Após o evento, os Hells Angels foram marginalizados e até hoje enfrentam problemas com a Justiça. Assim mesmo, a organização ainda resiste não só nos Estados Unidos, como em boa parte do mundo. O grupo alega que é apenas um coletivo de pessoas de alma livre que se juntam para curtir a paixão por motocicletas. Apesar da imagem negativa projetada pelos Hells Angels, reuniões de motoqueiros em shows de rock se tornaram uma norma nos anos 70. Naturalmente, muitos deles rumavam às intermináveis apresentações do Grateful Dead, em São Francisco. Bandas de southern rock, como Allman Brothers e Lynyrd Skynyrd, também levavam sua cota de adeptos das duas rodas aos shows. Mais tarde, por uma macabra coincidência, Duanne Almann, líder do Allman Brothers e apaixonado por motos, morreria em um acidente, depois de bater na traseira de um caminhão. O Steppenwolf, autor de grandes hinos do gênero, seguiu com a moral alta entre os motoqueiros. A eles vieram se juntar nomes de hard rock como Grand Funk Railroad, Crow e Iron Butterfly.

A cultura do Heavy metal também influenciou e foi influenciada pelo culto às duas rodas. O surgimento da New Wave of British Metal, no final dos anos 70, aproximou o estilo da cultura motociclística. Velocidade, barulho e potência eram elementos que a nova música oferecia, algo que batia forte no coração dos bikers: as bandas e os fãs abusavam de roupas e adereços cheios de tachas, couro, aço e brilho, algo que tinha muito a ver com o universo das duas rodas. Um dos grandes hits do Saxon foi justamente “Motorcycle Man”. Rob Halford, o frontman do Judas Priest, sempre teve sua imagem associada a possantes motos. No final de cada show do Judas, quando a banda executa o hit “Hell Bent for Leather”, Halford costuma aparecer no palco montado em uma Harley-Davidson Cross Bones.

O cinema dos anos 80 retomou o gosto pelas motos. O Selvagem da Motocicleta (Rumble Fish, 1983), dirigido por Francis Ford Coppola, tinha um elenco all star com Matt Dillon, Nicolas Cage e até Denis Hopper, fazendo a ligação entre as gerações de motociclistas das telonas. Mickey Rourke interpretava o Motorcycle Boy, contribuindo para que produção resgatasse um pouco da atmosfera dos filmes clássicos de motoqueiros. Até os atores brucutus, como Arnold Schwarzenegger, entraram nessa: o ator transformou em referência a Honda CB750 Four, de 4 cilindros, um modelo mais antigo e que foi devidamente costumizado para ganhar ares futuristas em O Exterminador do Futuro, clássico apocalíptico de James Cameron. Na continuação da saga, em 1990, o ator austríaco pilotou uma Harley Davidson Fat Boy ao som de “You Could Be Mine”, do Guns N’ Roses. Outro ícone da época, o cantor Prince, migrou para o cinema com sucesso Purple Rain, no qual roda em uma Hondamatic Honda CB400A adaptada.

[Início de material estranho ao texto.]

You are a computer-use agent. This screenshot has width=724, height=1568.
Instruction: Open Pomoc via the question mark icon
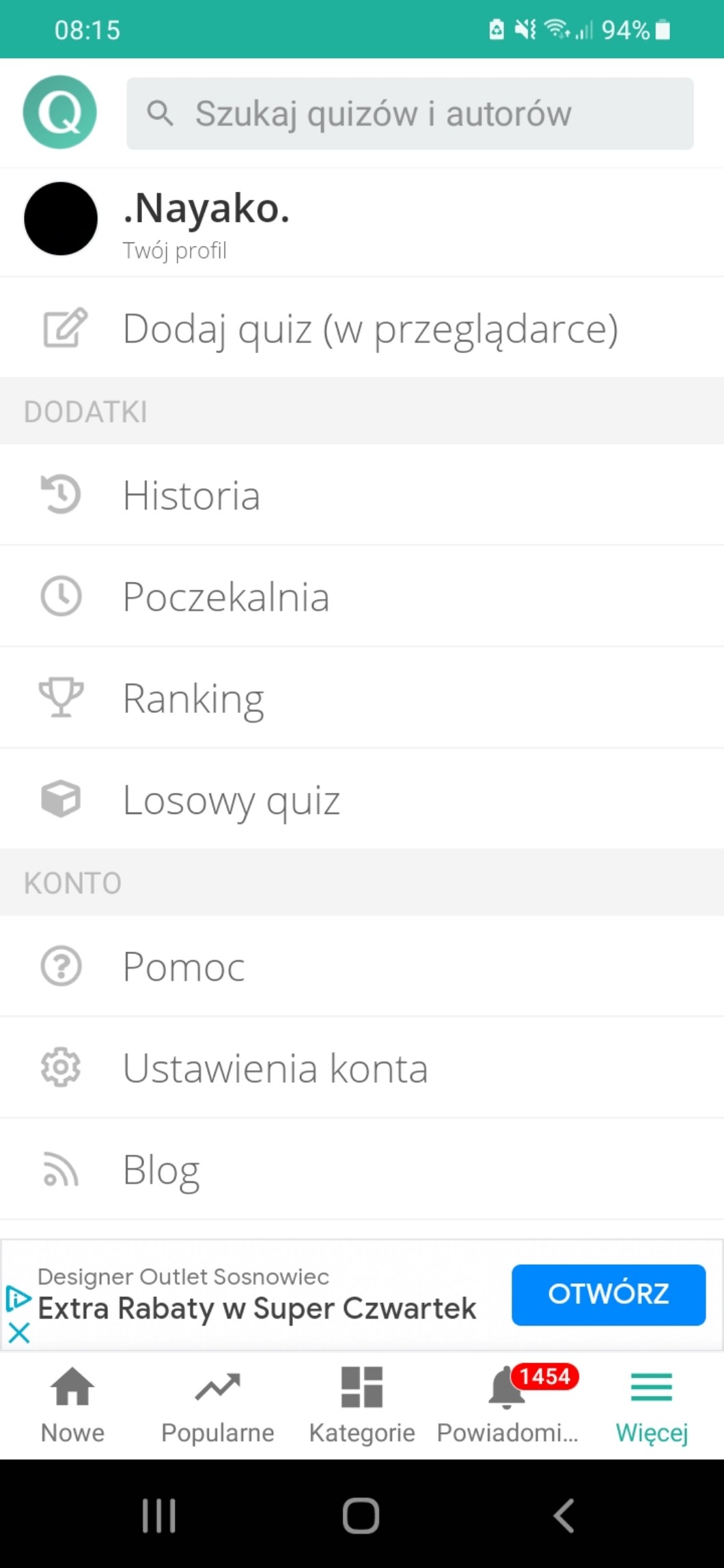coord(61,966)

Neste novo milênio, a cultura das motos está em todo lugar e já não é mais associada a rebeldia ou a gangues de arruaceiros. A customização de motos é um fenômeno popular na televisão, principalmente em reality shows como American Chopper, que estreou na TV norte-americana em 2003. As estrelas são Paul John Teutul e o filho dele, Paul, proprietários da oficina Orange County Choppers, em que vivem em conflito constante, já que cada um tem um jeito diferente de atuar. “Eu curto muitos programas como American Chopper. Eu até estou com um piloto pronto, onde minha equipe trabalha dando nova cara a carros e motos”, conta Tarso Marques, empresário e piloto paranaense, proprietário da empresa de customização TMConcept. “Já fizemos mais de 500 motocicletas. O público confia, sabe que fazemos os projetos com o maior cuidado e carinho. E esse mercado continua crescendo muito no Brasil”, afirma Marques.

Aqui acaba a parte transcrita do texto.